--- Begin Records for the task ---

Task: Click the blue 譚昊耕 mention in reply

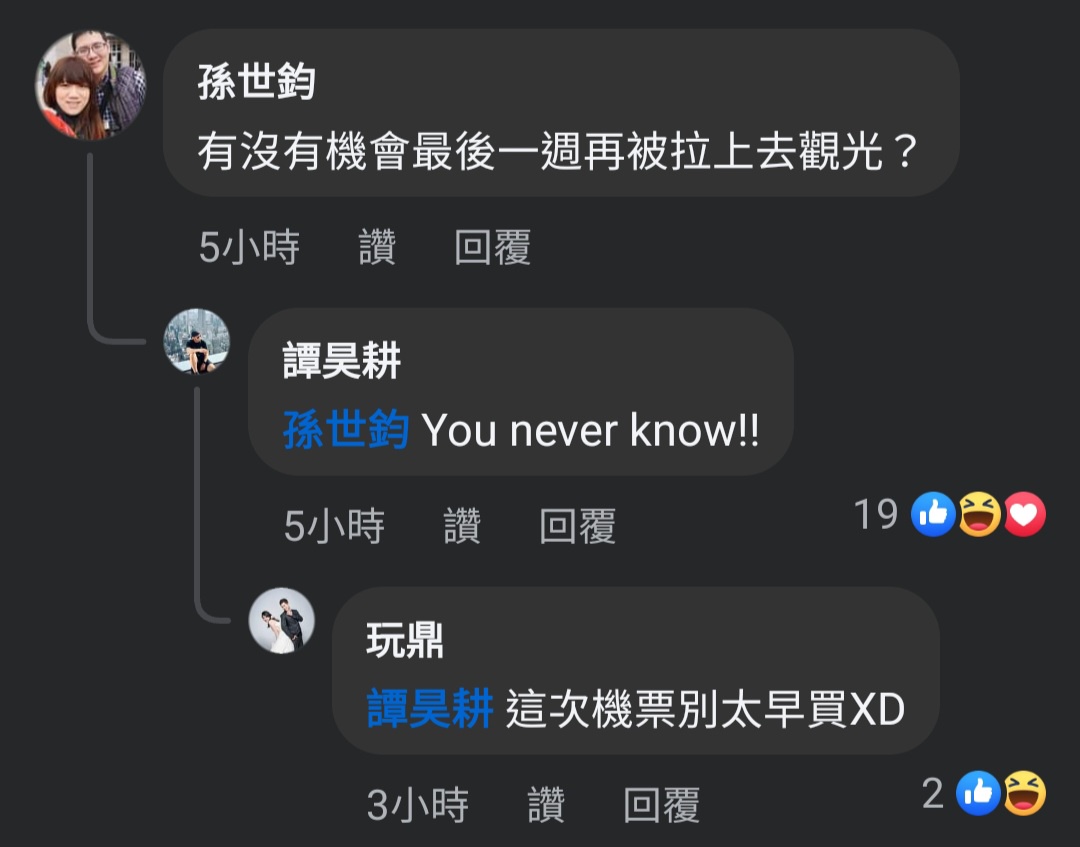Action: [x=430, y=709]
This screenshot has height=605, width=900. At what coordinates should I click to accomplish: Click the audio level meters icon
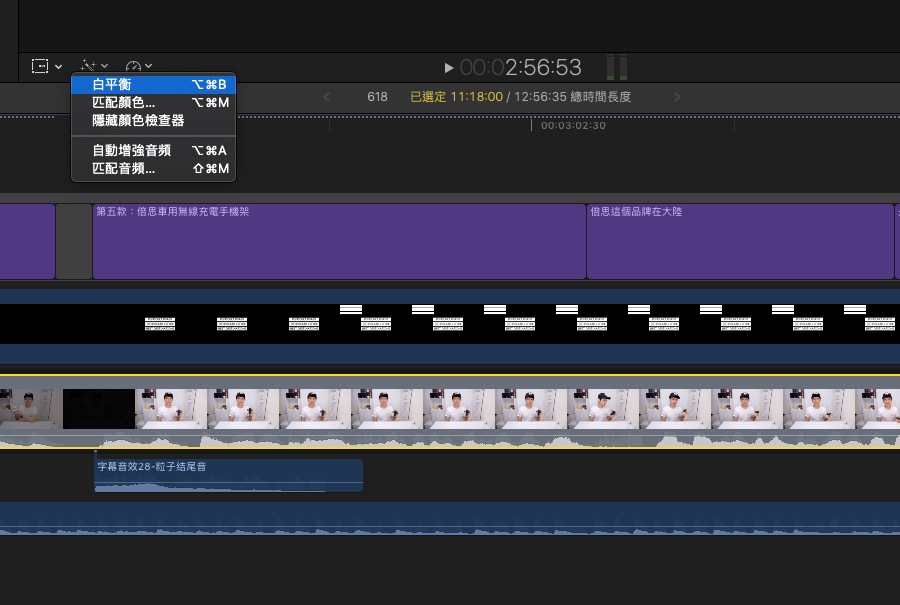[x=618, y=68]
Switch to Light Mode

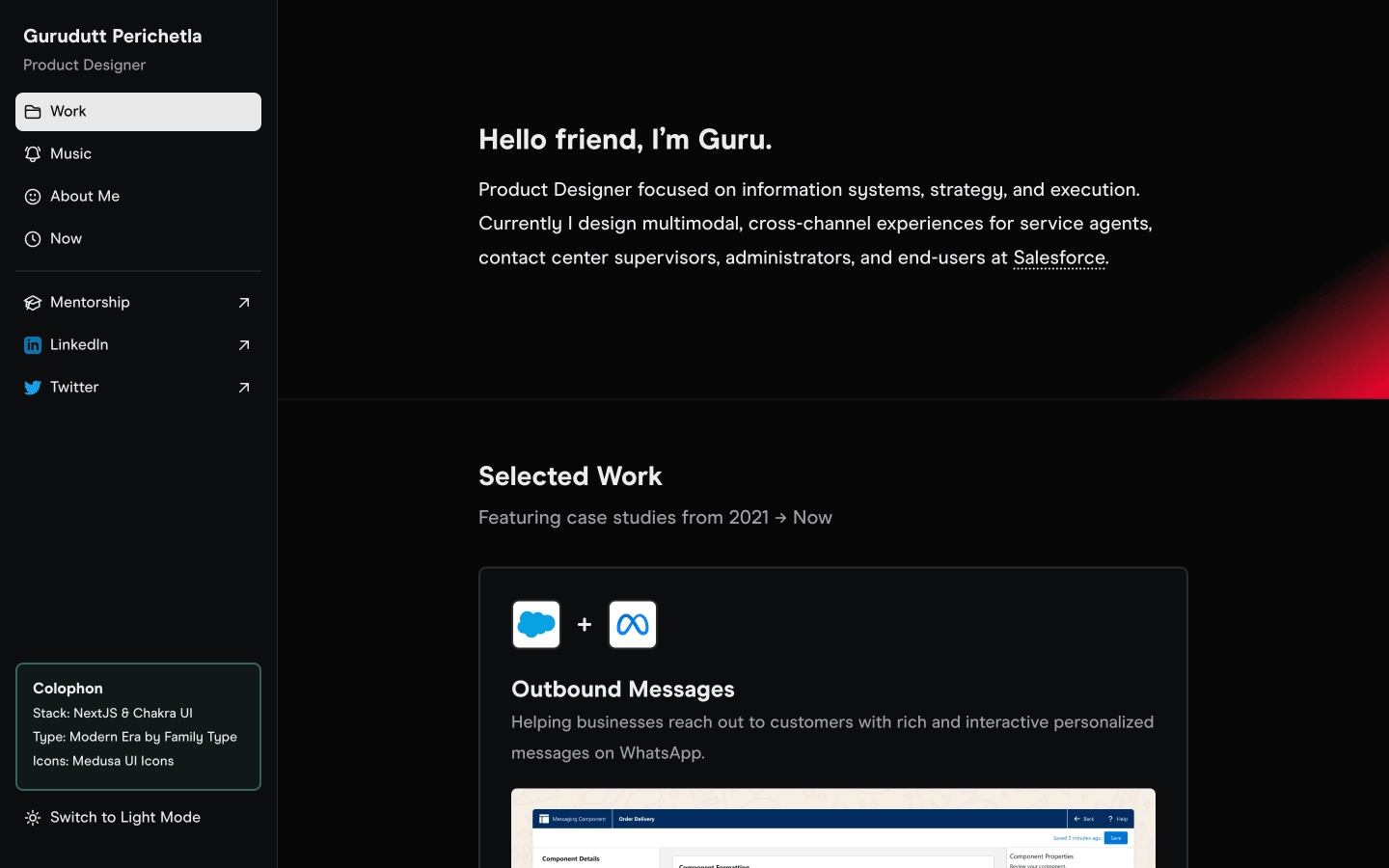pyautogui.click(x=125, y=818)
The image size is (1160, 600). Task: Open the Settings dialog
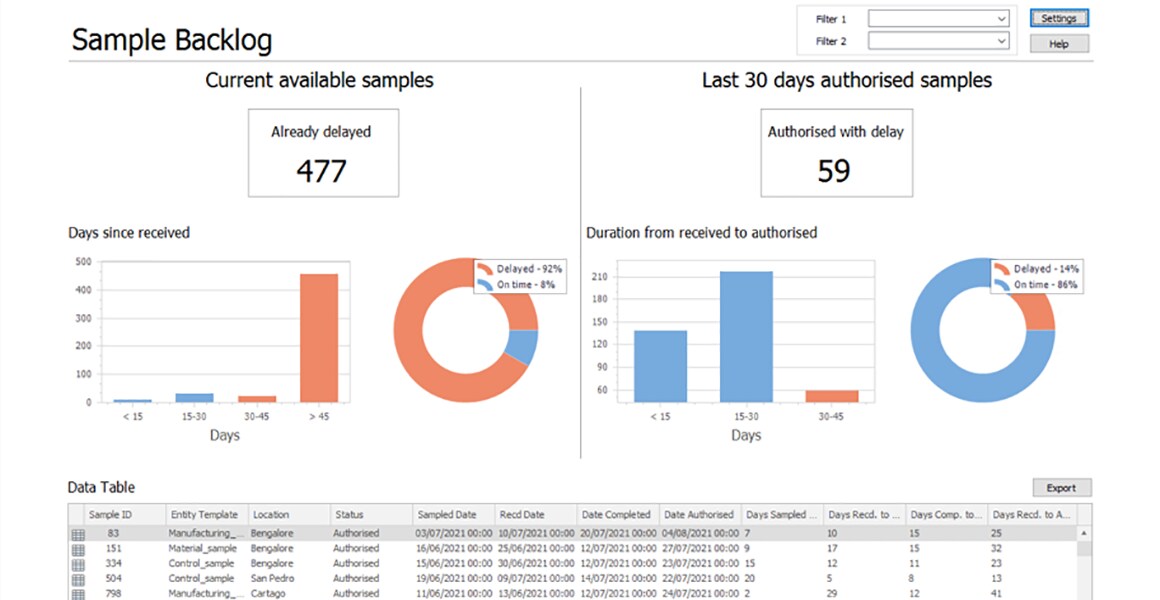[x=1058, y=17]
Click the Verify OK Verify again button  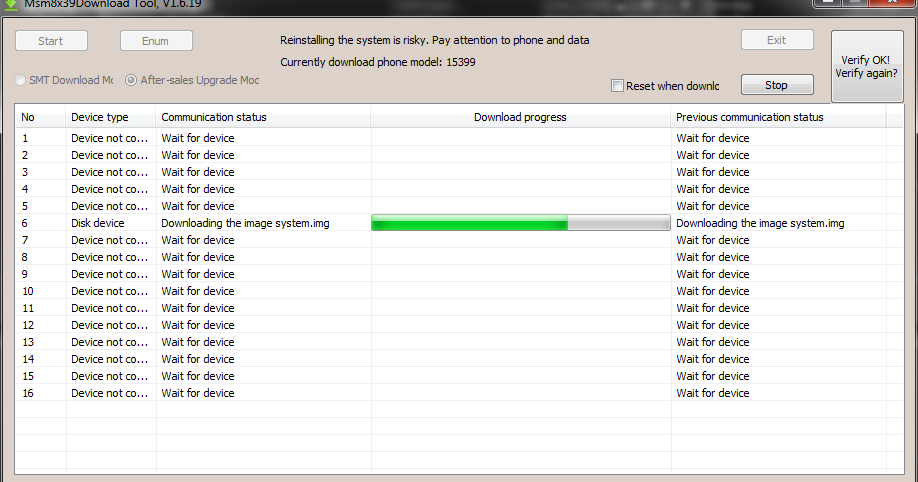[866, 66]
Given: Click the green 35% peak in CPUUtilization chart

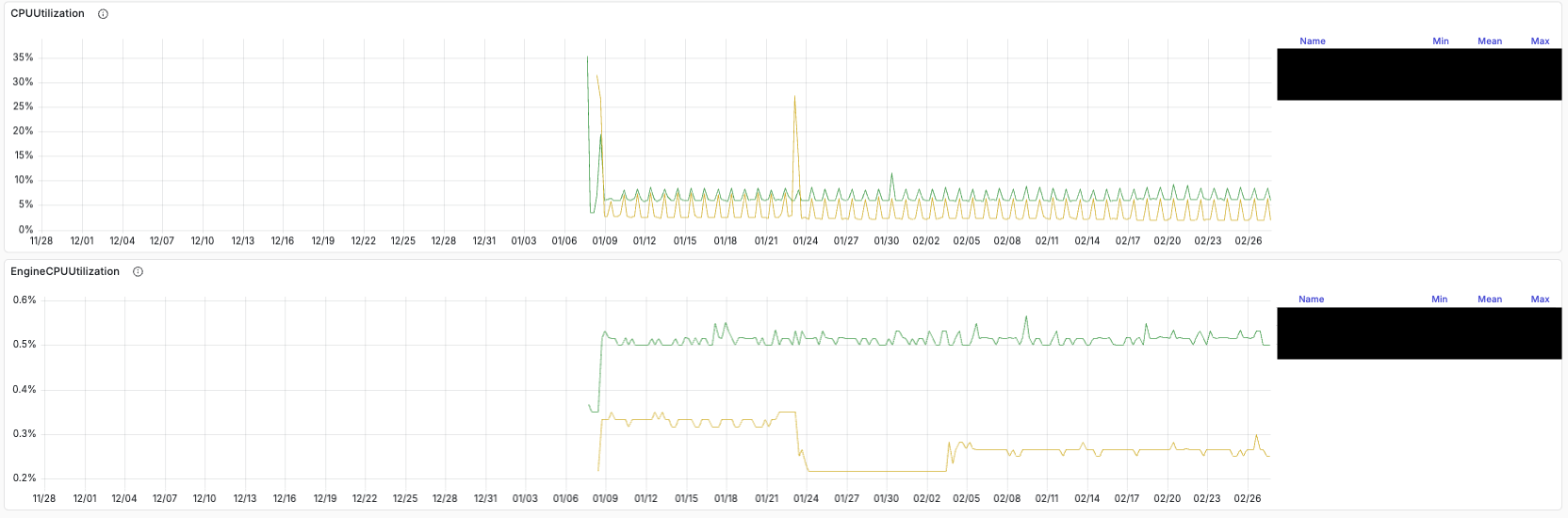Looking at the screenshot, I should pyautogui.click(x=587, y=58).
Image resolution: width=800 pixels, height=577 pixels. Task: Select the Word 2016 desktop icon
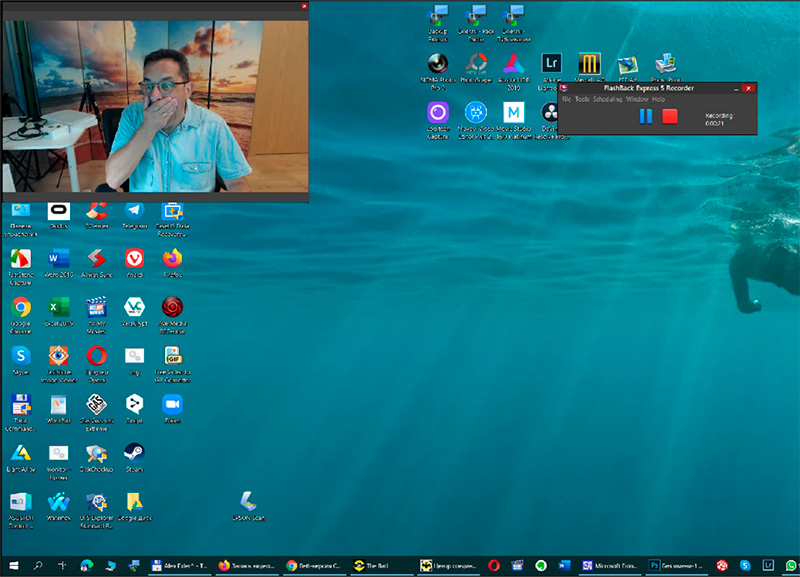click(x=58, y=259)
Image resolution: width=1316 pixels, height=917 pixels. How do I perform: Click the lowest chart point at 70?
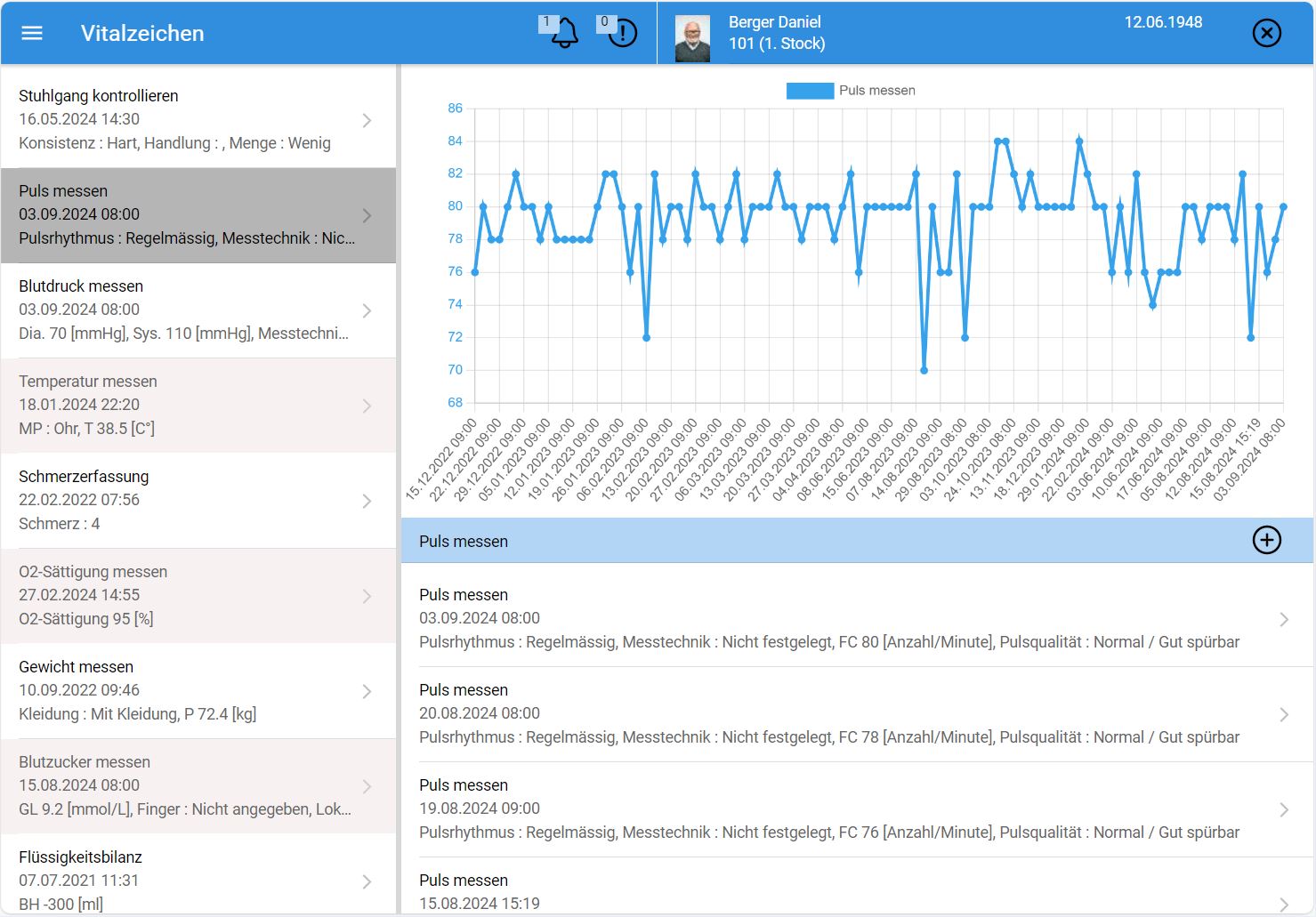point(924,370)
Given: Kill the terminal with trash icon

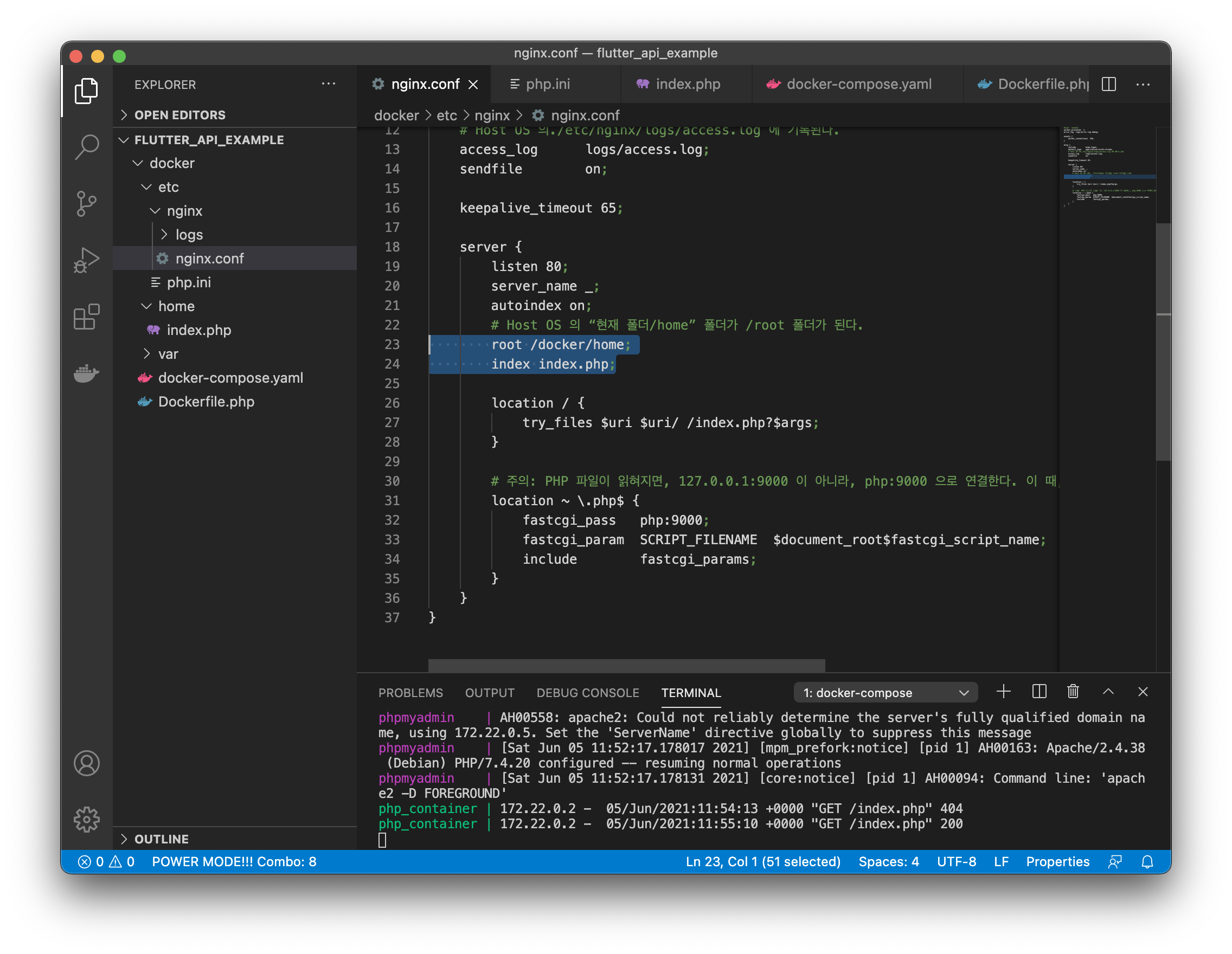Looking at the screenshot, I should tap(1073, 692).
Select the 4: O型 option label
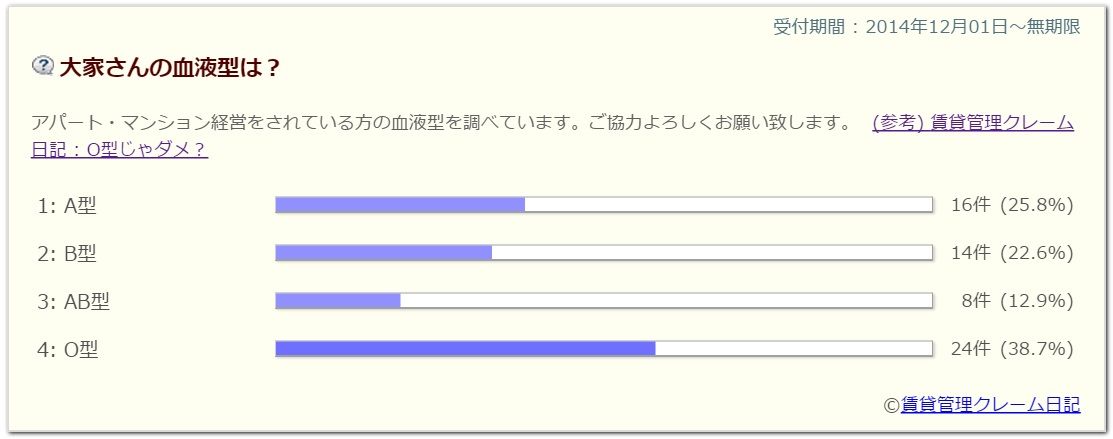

--- End Records for the task ---

> Do this
Retype the records word for word, starting at the line containing "Image resolution: width=1316" and ending at the end of the records. Leave the pictures out.

> Complete response
Image resolution: width=1316 pixels, height=917 pixels. How do I perform: Click the lowest chart point at 70?
point(924,370)
Given: Kill the terminal with trash icon

Looking at the screenshot, I should tap(1073, 692).
Select the 4: O型 option label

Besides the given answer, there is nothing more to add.